[PROBLEM] The records below are to be copied word for word, with every picture left out.

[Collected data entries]
· · · · · · ·
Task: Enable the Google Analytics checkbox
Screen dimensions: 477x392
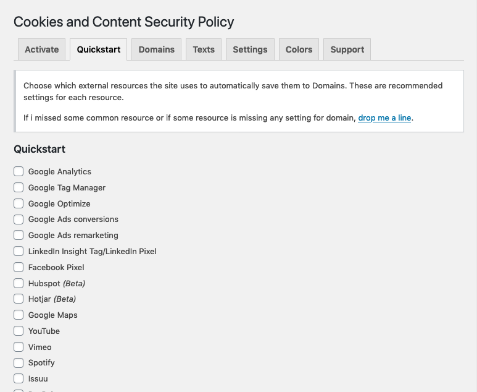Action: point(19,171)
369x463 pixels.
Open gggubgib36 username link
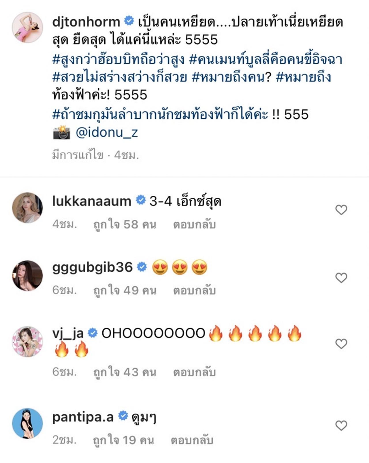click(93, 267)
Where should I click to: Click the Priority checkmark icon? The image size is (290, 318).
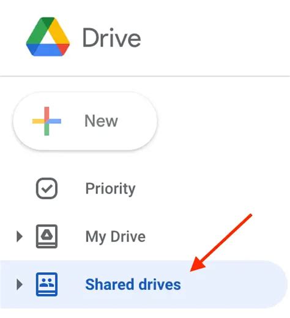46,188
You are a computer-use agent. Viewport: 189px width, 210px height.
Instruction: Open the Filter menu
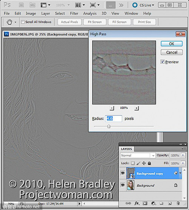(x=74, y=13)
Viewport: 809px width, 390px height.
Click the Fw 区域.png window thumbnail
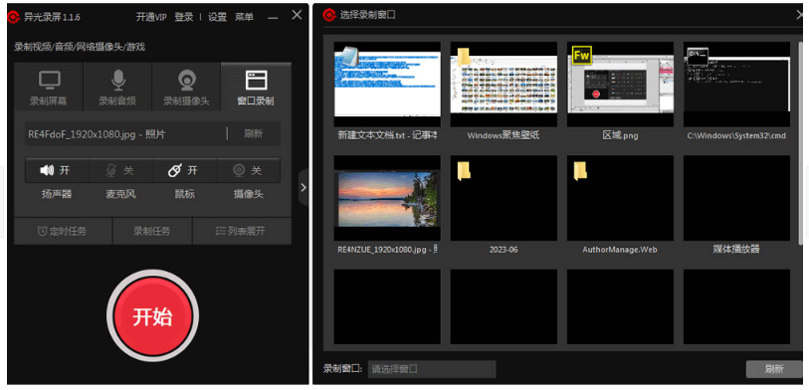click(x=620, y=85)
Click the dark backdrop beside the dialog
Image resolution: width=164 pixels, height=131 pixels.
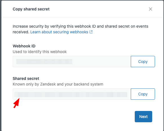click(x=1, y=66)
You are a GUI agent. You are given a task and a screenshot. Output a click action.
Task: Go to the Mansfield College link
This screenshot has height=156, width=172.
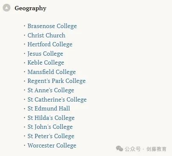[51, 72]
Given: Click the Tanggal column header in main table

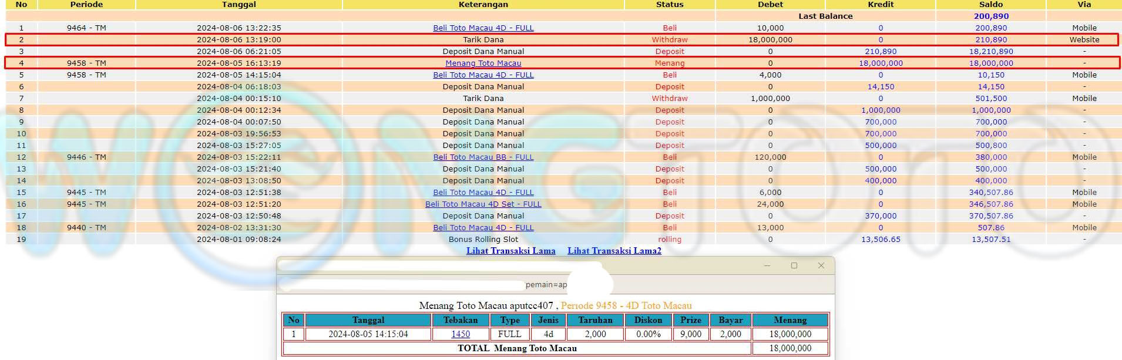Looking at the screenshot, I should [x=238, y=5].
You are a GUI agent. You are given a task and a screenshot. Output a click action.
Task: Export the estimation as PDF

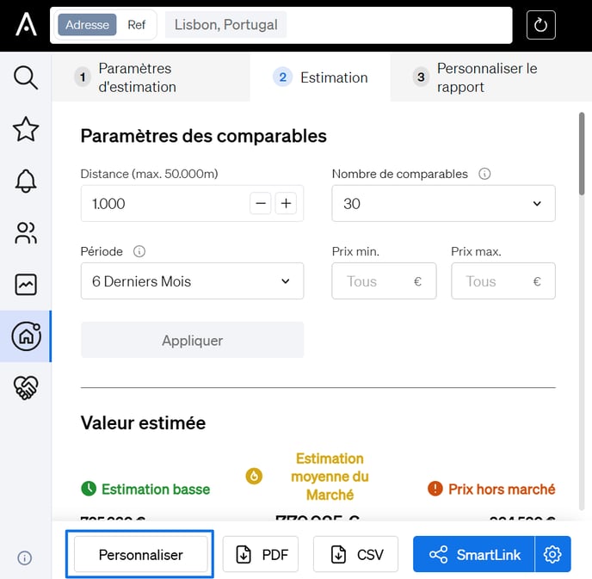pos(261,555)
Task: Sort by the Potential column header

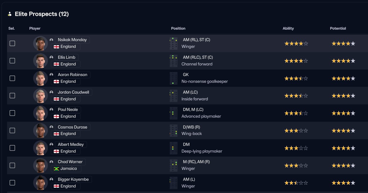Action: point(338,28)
· · · · · · ·
[RESULT]
Task: Enable the Google Analytics checkbox
Screen dimensions: 477x392
Action: point(19,171)
369x463 pixels.
Open gggubgib36 username link
click(93, 267)
Where should I click to: Click the Priority checkmark icon? The image size is (290, 318).
46,188
You are a computer-use agent. Viewport: 189px width, 210px height.
Instruction: Open the Filter menu
(x=74, y=13)
Viewport: 809px width, 390px height.
Click the Fw 区域.png window thumbnail
click(x=620, y=85)
Click the dark backdrop beside the dialog
Image resolution: width=164 pixels, height=131 pixels.
click(x=1, y=66)
You are a GUI agent. You are given a task and a screenshot. Output a click action.
Task: Go to the Mansfield College link
This screenshot has height=156, width=172.
[51, 72]
Given: Click the Tanggal column header in main table

Looking at the screenshot, I should [x=238, y=5].
You are a GUI agent. You are given a task and a screenshot. Output a click action.
Task: Export the estimation as PDF

pos(261,555)
Task: Sort by the Potential column header

Action: point(338,28)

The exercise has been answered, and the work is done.